England's 'Eternal Wall of Answered Prayer'
One million good God stories on display
The outskirts of Birmingham, England, will soon become home to the Eternal Wall of Answered Prayer – an enormous monument declaring the power of prayer.
Reaching 51.5 metres into the sky – just shy of the height of the Sydney Opera House’s stature – the landmark will be constructed with one million bricks, representing one million answered prayers of people across the country.
The planned arched structure is the result of a “picture” Richard Gamble says he received from God over 17 years ago.
“The idea behind Eternal Wall of Answered Prayer has always been to build a crowd-created piece of public art, that will make hope visible. We’re not building this landmark to have something nice to look at, we’re building a community-focused structure that carries a legacy; generations in hundreds of years’ time will see it and be inspired,” Gamble explains.
The structure’s location is between the M6 and M42 motorways, with the HS2 highway passing it, on a site near Coleshill on the outskirts of Birmingham. It will be visible to motorists travelling on all three roads, and also to flight passengers coming in and out of Birmingham Airport. It is estimated that 790,000 people will see the structure of hope each week.
Gamble and his team launched a final Crowdfunder last week, as the first part of its construction – a necessary road – begins this month. The fundraising effort aims to raise £2.5 million ($4.6 million AUD) in just 40 days.
“Every penny donated through this Crowdfunder will go directly into building the Eternal Wall and create a people-driven place of hope,” says Gamble.

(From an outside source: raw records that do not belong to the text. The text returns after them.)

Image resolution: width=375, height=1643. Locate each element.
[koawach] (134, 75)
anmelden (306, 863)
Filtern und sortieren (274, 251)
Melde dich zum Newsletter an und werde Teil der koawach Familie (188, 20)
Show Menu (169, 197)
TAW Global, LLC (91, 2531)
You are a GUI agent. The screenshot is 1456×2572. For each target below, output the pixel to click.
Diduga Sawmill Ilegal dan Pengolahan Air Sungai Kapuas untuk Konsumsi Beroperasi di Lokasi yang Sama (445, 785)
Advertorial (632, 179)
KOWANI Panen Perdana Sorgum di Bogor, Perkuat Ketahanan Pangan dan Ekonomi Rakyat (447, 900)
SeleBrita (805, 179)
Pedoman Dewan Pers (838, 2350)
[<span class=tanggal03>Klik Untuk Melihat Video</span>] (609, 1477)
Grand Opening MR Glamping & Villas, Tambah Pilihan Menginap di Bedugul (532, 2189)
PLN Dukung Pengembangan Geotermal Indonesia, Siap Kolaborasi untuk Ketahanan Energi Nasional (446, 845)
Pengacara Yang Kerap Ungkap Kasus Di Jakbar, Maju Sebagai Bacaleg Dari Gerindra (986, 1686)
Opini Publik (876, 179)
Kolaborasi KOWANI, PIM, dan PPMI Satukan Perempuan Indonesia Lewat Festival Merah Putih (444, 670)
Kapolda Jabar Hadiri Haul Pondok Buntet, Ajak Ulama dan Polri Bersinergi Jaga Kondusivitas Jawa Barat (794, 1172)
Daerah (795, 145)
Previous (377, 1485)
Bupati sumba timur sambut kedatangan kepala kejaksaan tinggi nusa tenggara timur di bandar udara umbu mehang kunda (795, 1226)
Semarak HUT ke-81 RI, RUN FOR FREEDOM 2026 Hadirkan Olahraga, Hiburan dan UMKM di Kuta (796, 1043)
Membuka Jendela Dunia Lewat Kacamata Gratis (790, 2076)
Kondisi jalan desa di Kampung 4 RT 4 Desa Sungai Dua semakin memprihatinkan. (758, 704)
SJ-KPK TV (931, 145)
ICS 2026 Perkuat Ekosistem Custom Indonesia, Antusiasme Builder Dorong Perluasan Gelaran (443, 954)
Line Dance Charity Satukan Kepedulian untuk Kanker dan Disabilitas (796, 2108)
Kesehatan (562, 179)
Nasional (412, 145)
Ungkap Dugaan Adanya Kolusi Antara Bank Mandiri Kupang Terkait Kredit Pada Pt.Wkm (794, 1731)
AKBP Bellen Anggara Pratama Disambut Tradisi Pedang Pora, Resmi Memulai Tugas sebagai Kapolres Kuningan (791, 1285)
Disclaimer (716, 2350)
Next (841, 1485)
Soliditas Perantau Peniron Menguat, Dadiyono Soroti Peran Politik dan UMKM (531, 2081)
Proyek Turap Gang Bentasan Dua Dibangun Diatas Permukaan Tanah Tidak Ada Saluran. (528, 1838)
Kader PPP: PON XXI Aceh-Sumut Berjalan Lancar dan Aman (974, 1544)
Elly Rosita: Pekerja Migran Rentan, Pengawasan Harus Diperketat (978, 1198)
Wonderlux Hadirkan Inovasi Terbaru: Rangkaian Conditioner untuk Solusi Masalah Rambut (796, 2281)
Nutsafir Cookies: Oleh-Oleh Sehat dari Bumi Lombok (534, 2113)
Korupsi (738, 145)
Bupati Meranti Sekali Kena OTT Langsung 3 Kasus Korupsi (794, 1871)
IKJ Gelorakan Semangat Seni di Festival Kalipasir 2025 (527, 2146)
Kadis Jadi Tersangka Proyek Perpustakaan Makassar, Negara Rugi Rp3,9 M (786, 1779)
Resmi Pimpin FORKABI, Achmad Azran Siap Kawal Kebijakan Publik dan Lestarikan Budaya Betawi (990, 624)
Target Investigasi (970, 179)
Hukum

The visionary Christian hopes the monument will help to preserve the country’s rich Christian heritage in the UK’s increasingly secular society. Yet that’s not the only ongoing benefit Gamble foresees.
Once constructed, all profits raised from the ongoing operation of Eternal Wall of Answered Prayer will fund one million bricks to be donated to local social housing – a brick for each answered prayer. Organisers behind the project will link with two social housing partners, as well as local council housing charities, and international social housing initiatives to provide enough finance to build 100 houses.
“Social housing is at a crisis point in the UK and it is our hope that we can play a small part in contributing to providing more homes. Our hope would be that Eternal Wall of Answered Prayer creates opportunity to support those charities who are working to help those most in need,” Gamble says.
The Eternal Wall of Answered Prayer was given the green light in 2020, after the local council granted planning permission and the UK’s Secretary of State ratified the decision.
Steve Maxey, Chief Executive, North Warwickshire Borough Council, says, “We are greatly excited by this project – I strongly believe it will come to be as loved by people locally and nationally, and brilliantly complements our work on improving mental health and wellbeing.”
Gamble is married with three children and lives in Leicestershire. He became a Christian in 1990 and attended Bible college. Since then, Gamble has worked in a variety of roles including as co-founder of a software business, as chaplain of Leicester City Football Club (“before they were famous and won the Premiership”, he says) and as CEO of Sports Chaplaincy UK.
The entrepreneur first had the idea for the wall in 2004 but says he only felt the “go ahead” to launch it in 2015. So, for the past five years, Richard has shared the concept all around the UK, rallying people behind the belief that one individual’s answered prayer can be another person’s hope.
But the idea of “building a wall” raised an eyebrow or two, with some people expressing concerns about how the monument might have connotations of dividing and separating. Fortunately, the monument’s design puts those concerns to bed.
The Eternal Wall of Answered Prayer takes the shape of an infinity loop called a Möbius strip – a concept put forward by Paul Bulkeley, from Snug Architects in Southampton, during a global competition run by the Royal Institute of British Architects in 2016. As such, it is not oriented in any particular direction, has neither beginning nor end, and does not include or exclude viewers based on their standpoint.
“Created by taking a ribbon, giving it a half-twist, and then re-joining the ends to form a loop, the shape is essentially a single surface running fluently in an ever-connecting line. As a result, a person can never be on the outside or the inside of it. For Eternal Wall of Answered Prayer, the continuous nature of the band represents how God is always listening and always answering our prayers,” the team behind the monument explain.
This inclusive design is key to the project that Gamble and team hope will connect with a nation of storytellers. They hope it will transform the culture to include stories of the miraculous as part of the nation’s consciousness.
“We wish to preserve the Christian heritage of the nation, ignite a faith for prayer on a national level, and proclaim Jesus to the country,” the project’s promotional material declares.